How Daisy Cakes Survived the Shark Tank
Investor: Barbara Corcoran
Shark Tank Appearance: April 22, 2011
Deal: $50,000 for a 25 percent stake
Results: Sales increased from $27,000 to $5 million
On a Saturday afternoon, some five years after Kim Nelson appeared on Shark Tank, she’s standing in the Pauline, South Carolina, commercial kitchen of her company, Daisy Cakes, sifting powdered sugar “so it’s perfectly smooth and there won’t be a single bump or bubble in the icing.” As she sifts, Nelson reflects on the time since she handed slices of her carrot, red velvet and lemon cakes to the Sharks and landed Barbara Corcoran as her investor and mentor.
Just because Nelson has turned into what Corcoran has called one of the best deals she’s made in the eight seasons of ABC’s business-reality show doesn’t mean you can stop sifting sugar, even on weekends. “The lengths we go to are ridiculous,” Nelson says, “but we want our customers to love every single thing about our cakes—from taste to packaging—and have an eyes-rolling-back-in-their-heads experience when they take that first bite.”
Still, Nelson has discovered that although you can smooth every ripple out of cake batter and icing, you can’t avoid some bumps on the road to success.
Nelson went from selling 2,000 cakes in two years pre-Shark Tank to the same amount of orders in the first 48 hours after the episode aired. Corcoran found a large-production bakery in Savannah, Georgia, to handle the increased demand. “I loved our new baker,” Nelson says, “and they loved us. All seemed wonderful.”
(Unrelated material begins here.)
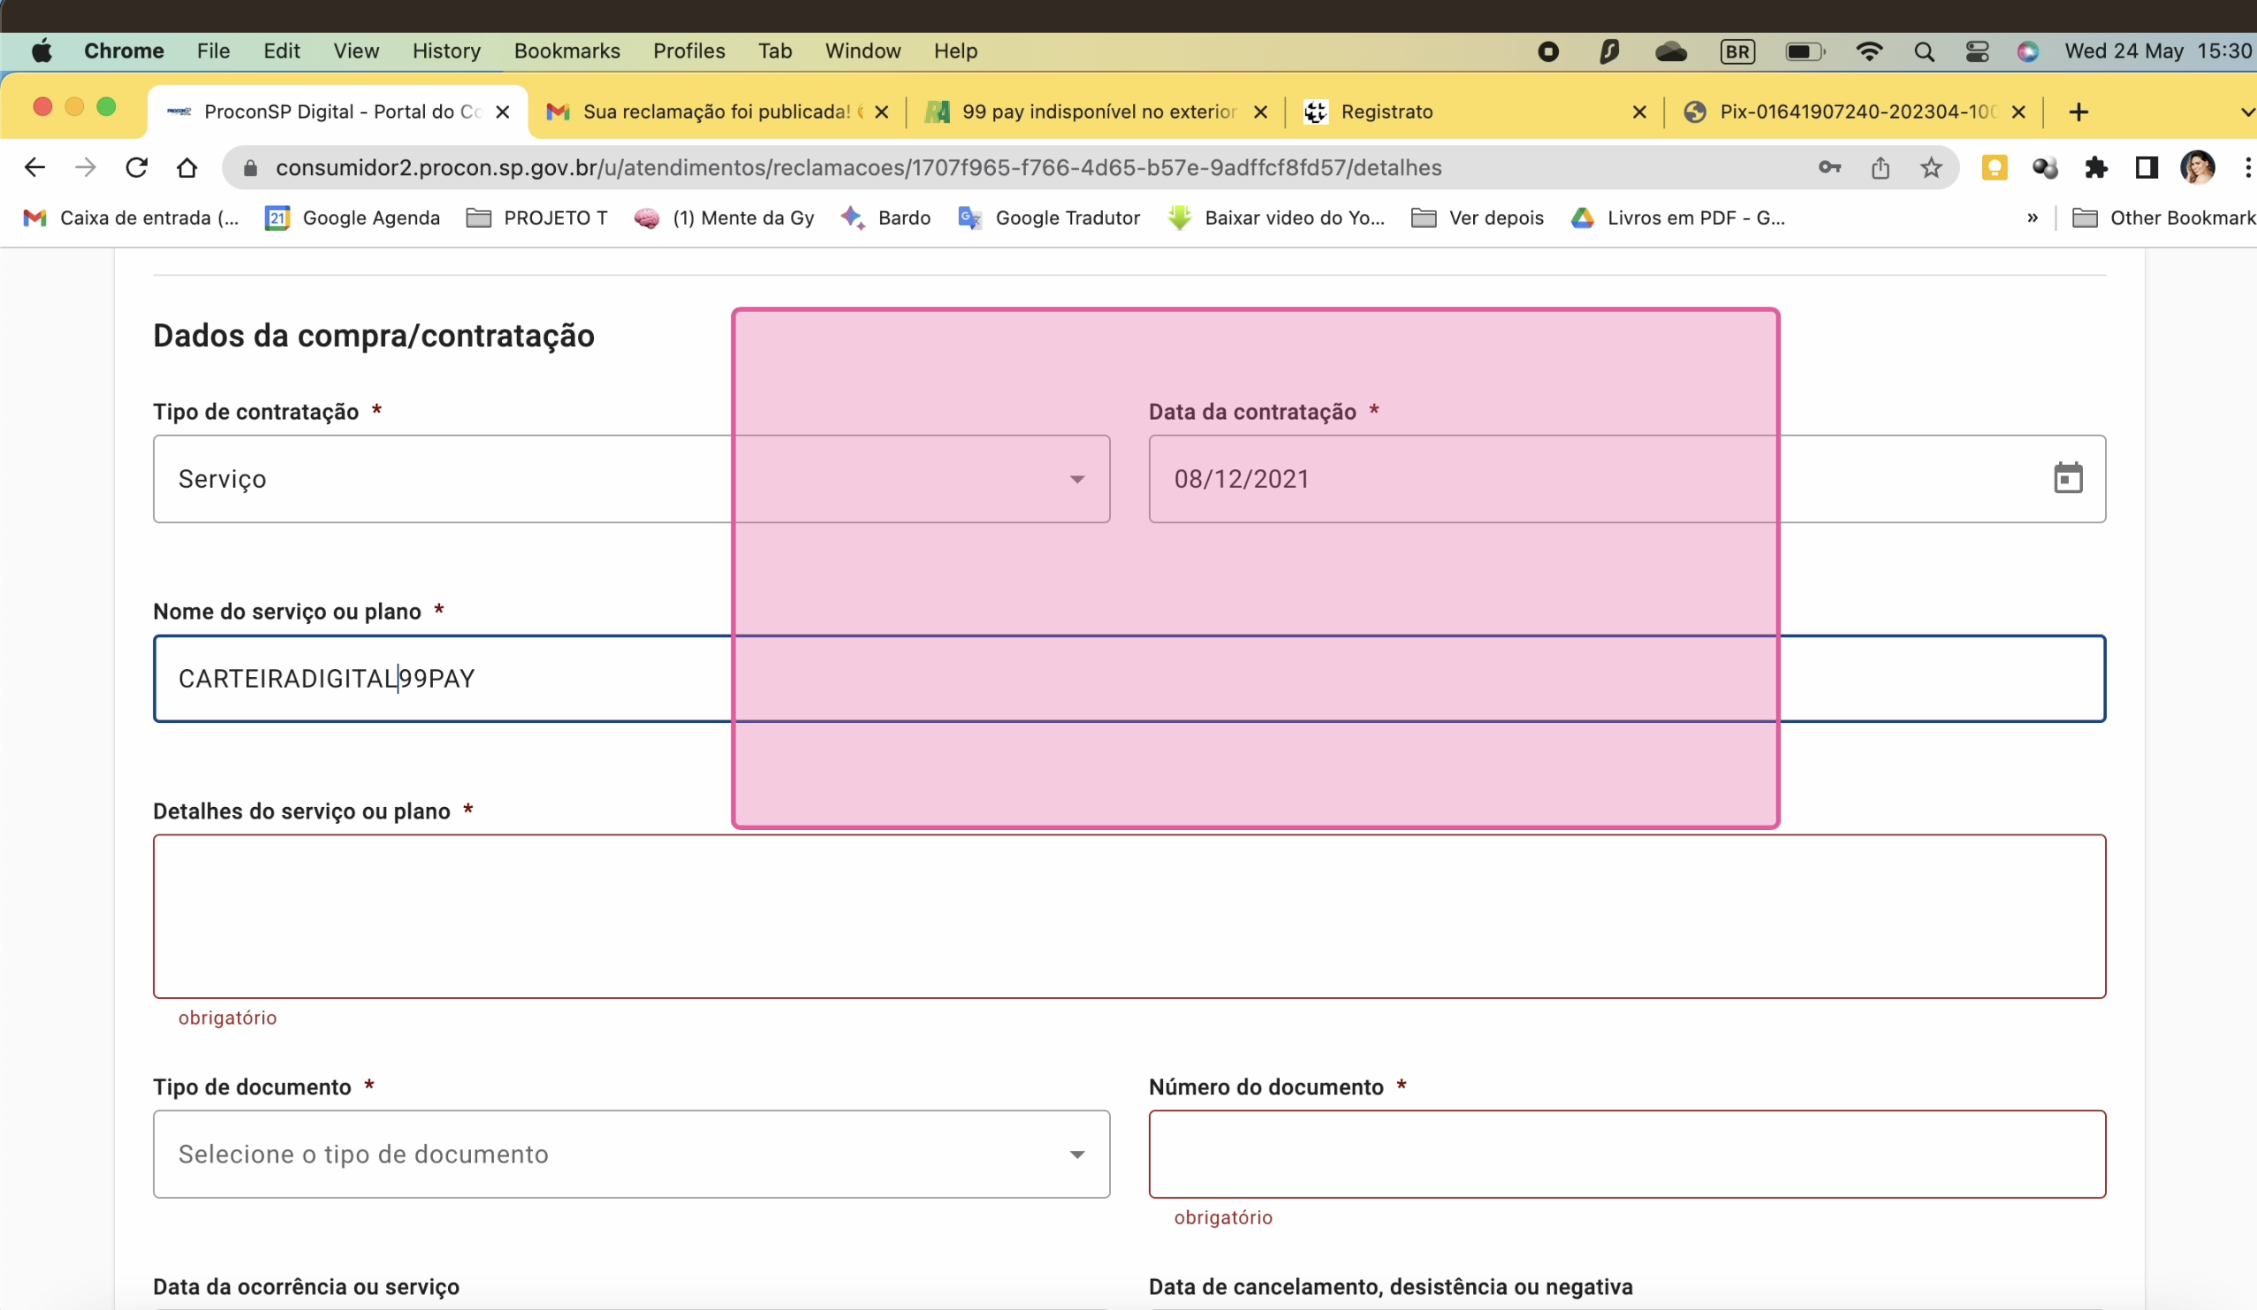The width and height of the screenshot is (2257, 1310).
Task: Reload the current page
Action: [136, 168]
Until Daisy Cakes landed a spot on QVC. That’s when the production bakery Nelson was using to create her goods fired them as a customer because the bakery was selling its own cakes on QVC. “Now we were competition,” Nelson says. With Corcoran’s help, Nelson located another production bakery, this one in the Bronx, New York. They worked with a nearby QVC-approved fulfillment house in Long Island. “It seemed like the ideal setup,” Nelson says. “I was certain this time everything would work out beautifully.”
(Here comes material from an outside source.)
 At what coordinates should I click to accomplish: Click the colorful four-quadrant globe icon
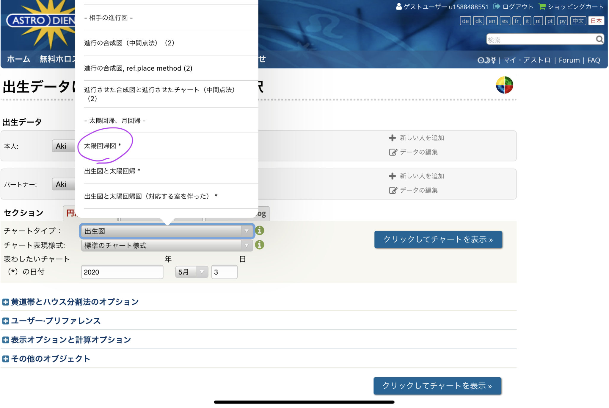pyautogui.click(x=504, y=85)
When Nelson appeared on QVC on Nov. 30, 2011, the Daisy Cakes inventory of 5,000 cakes sold out in eight minutes, and the home-shopping network asked Nelson to make a return appearance in a couple of weeks. Bingo, right?
Not so fast. “We ran out of money,” Nelson says. “We were flat broke.” That’s because while Nelson had sunk cash into baking supplies to create that inventory for QVC, it would be 60 days before the network paid them. Making matters worse, the busy holiday season was falling right in the middle of that cash flow gap. “We’d gotten too big too fast,” Nelson says, a trap many young companies fall into.
A cash-strapped Nelson had to borrow $50,000 from a friend and a family member just to buy ingredients to fulfill Christmas orders. “In all of my life, that is the most desperate I’ve ever been and all I could think about was doing anything to keep the business going for at least a few months until I could figure something else out,” Nelson says. “And it was one of the absolute worst decisions I’ve ever made in my entire life.”
Nelson managed to ride that crisis out only to be hit with another one. The quality of the cakes the Bronx bakery was producing was dismal, both in appearance and flavor. When customers complained, Nelson would send them a replacement cake and, as an apology, a second free cake, but sales fell by 50 percent.
By summer 2012, Nelson turned to yet another large baker, this one in Nashville, Tennessee, and to two fulfillment centers, one in Maryland for cakes being shipped east of the Mississippi and one in Kansas City, Missouri for cakes going to the Midwest and West. Then, in the beginning of 2013, a huge order for 6,500 cakes was spoiled by sugar bloom—unsightly crystallized spots. Nelson says the blow was catastrophic, causing a loss of $150,000 in inventory and $310,000 in sales.
Corcoran was clear on what had to happen next: Move production back to Pauline and to the bakery that Nelson’s dad had built for her years before. “Bigger is not always better,” Nelson says. “We’re a small business, and every cake is handmade and wrapped by hand. It’s a labor of love, and volume doesn’t decrease the cost of making each cake.”
“We want our customers to love every single thing about our cakes—from taste to packaging—and have an eyes-rolling-back-in-their-heads experience when they take that first bite.”
Today Daisy Cakes is turning out about 20,000 cakes a year, which hits the sweet spot for their seven ovens and six full-time employees, besides Nelson and her 83-year-old mom, who’s been a part of the business from the beginning. They’ve recently introduced minikins, 8-ounce cakes sold in jars, which have been well-received. Nelson has a new cookbook coming out in early 2018, and she’s beginning to think that franchising Daisy Cake bake shops might be a solid avenue to growth. “The cakes would have to be baked exactly the way we bake them here in Pauline,” she says, “and that takes love, passion and following a very, very strict set of rules.”